Mac DeMarco described “On the Level” as “kind of a sister song” to “Chamber of Reflection,” the woozy center of gravity of his 2014 album Salad Days. The comparison checks out, and not just because both songs bob as unsteadily as buoys in an oily harbor. Avoid the temptation to invoke yacht rock here, because leisurely breezes couldn’t be further from ol’ Mac’s mind. Where “Chamber of Reflection” was about solitude, “On the Level” is a meditation on self-reliance. If this is a boat trip, it’s a one-man circumnavigation of the globe, final destination unknown.

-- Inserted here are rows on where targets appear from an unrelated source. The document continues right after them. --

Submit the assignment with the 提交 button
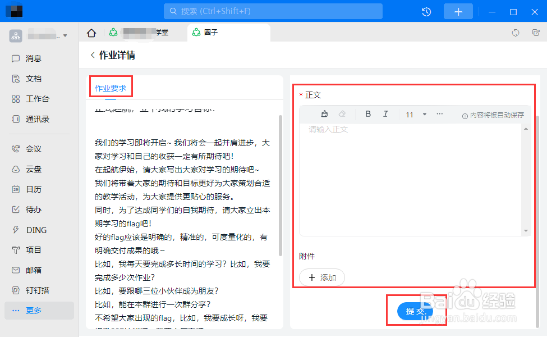Image resolution: width=547 pixels, height=337 pixels. point(415,309)
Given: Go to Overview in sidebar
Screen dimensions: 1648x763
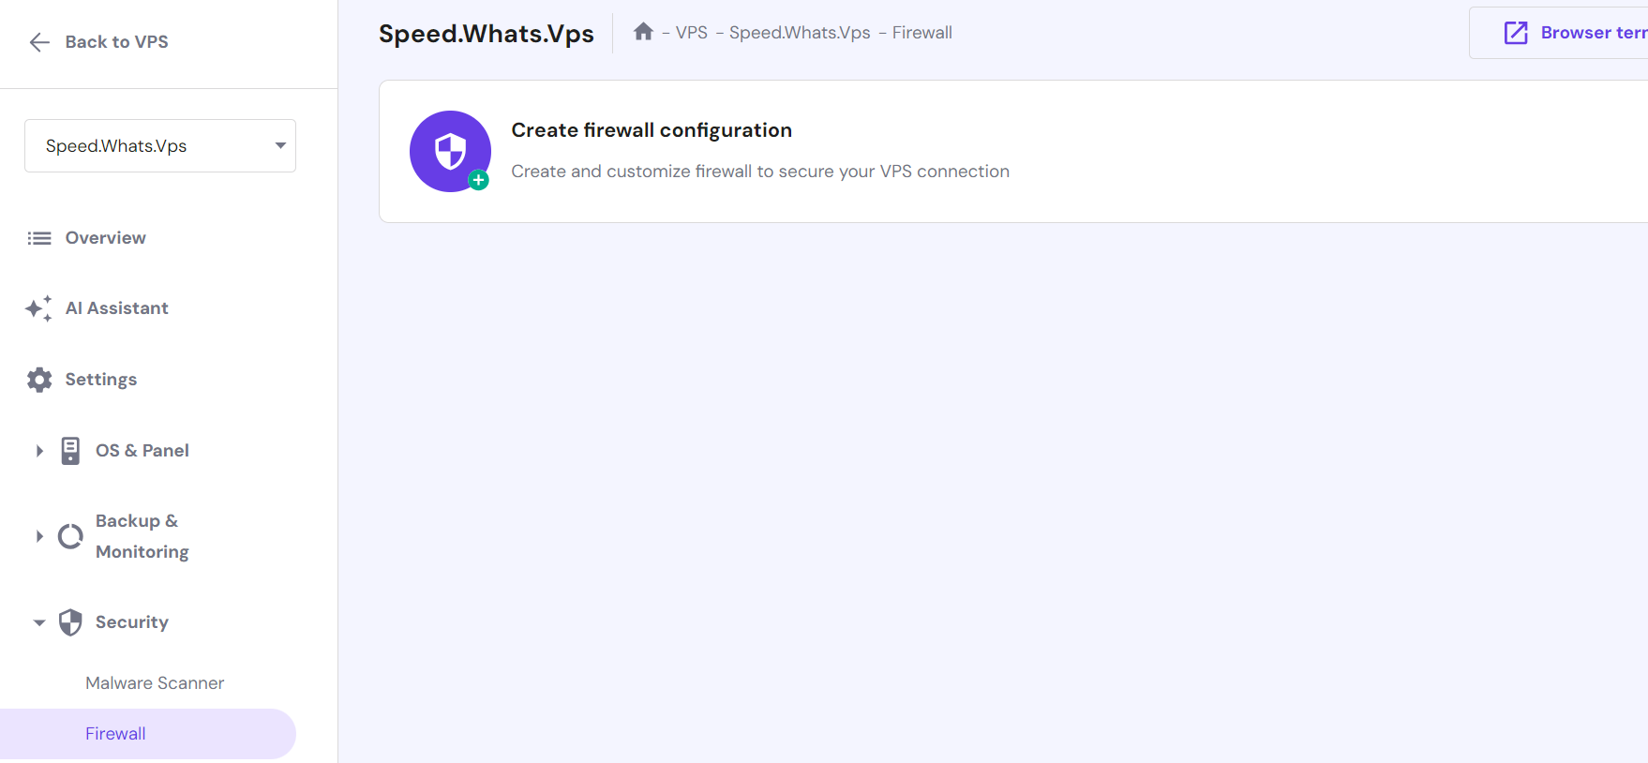Looking at the screenshot, I should pyautogui.click(x=106, y=238).
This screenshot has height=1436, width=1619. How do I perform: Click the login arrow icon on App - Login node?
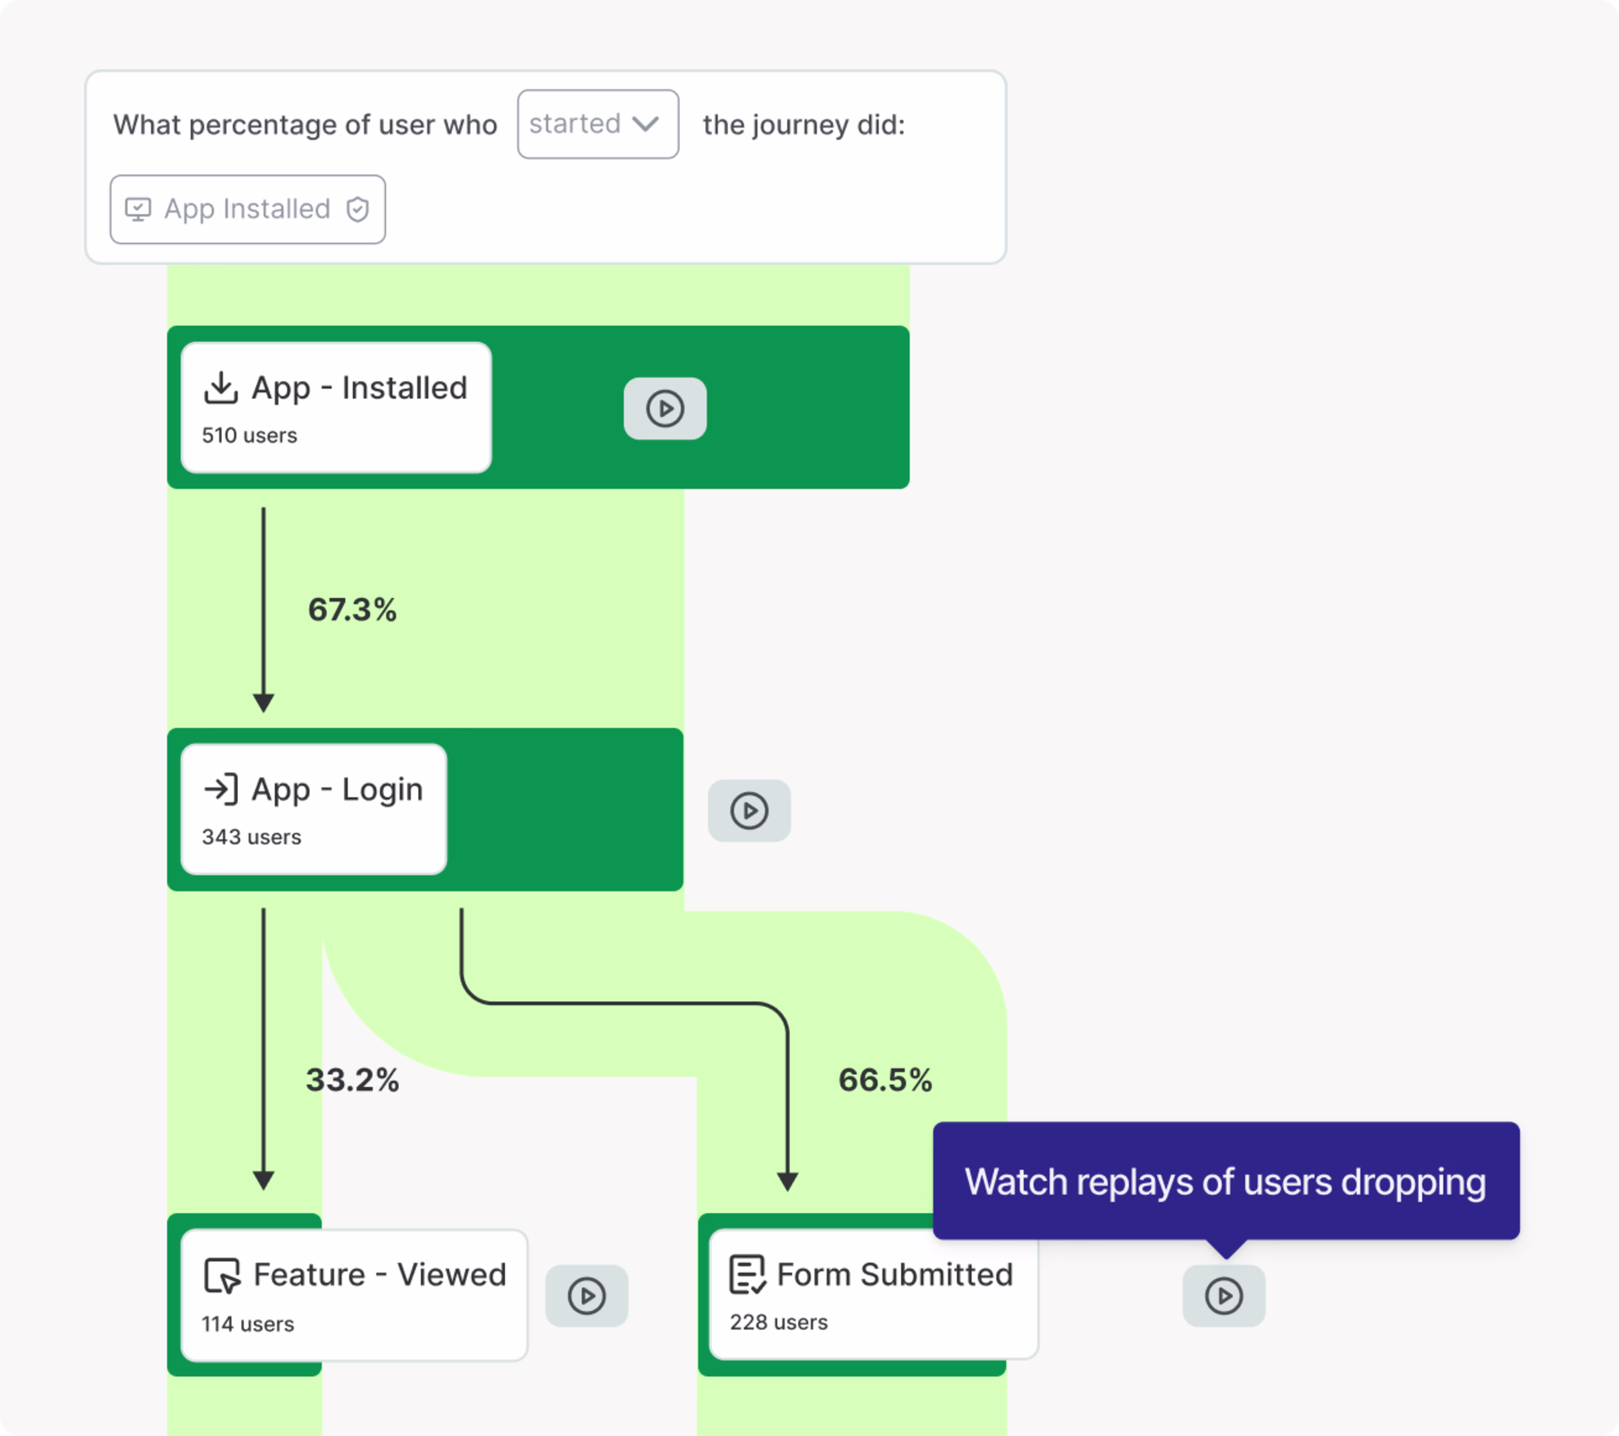click(x=222, y=789)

“This record has a lot to do with my family and my life now and the way I’m feeling,” DeMarco has said, and it’s possible to interpret “On the Level” as a way of coming to terms with both his widened horizons and his strained relationship with his father. “Boy, this could be your year,” DeMarco sings at the outset, over lite-funk keys and a curdled synthesizer melody; “Make an old man proud of you/Forget about your tears.” By the song’s end, as he weaves through the umpteenth repetition of that single set of chords, contemplation turns to determination: “Carrying a name/Followed to my final day/And who’s there left to blame?” It’s a sobering assessment, coming from an artist who used to be best known for drunken pratfalls and chain-smoking intensity. But the self-examination seems fitting, given the circumstances of the record, which the 26-year-old musician demoed on the floor of his bedroom in Queens and then largely remade following his move to Los Angeles. Looming over the margins of his new song, you can just barely make out the blurry shadows of palm trees rustled by an unfamiliar wind.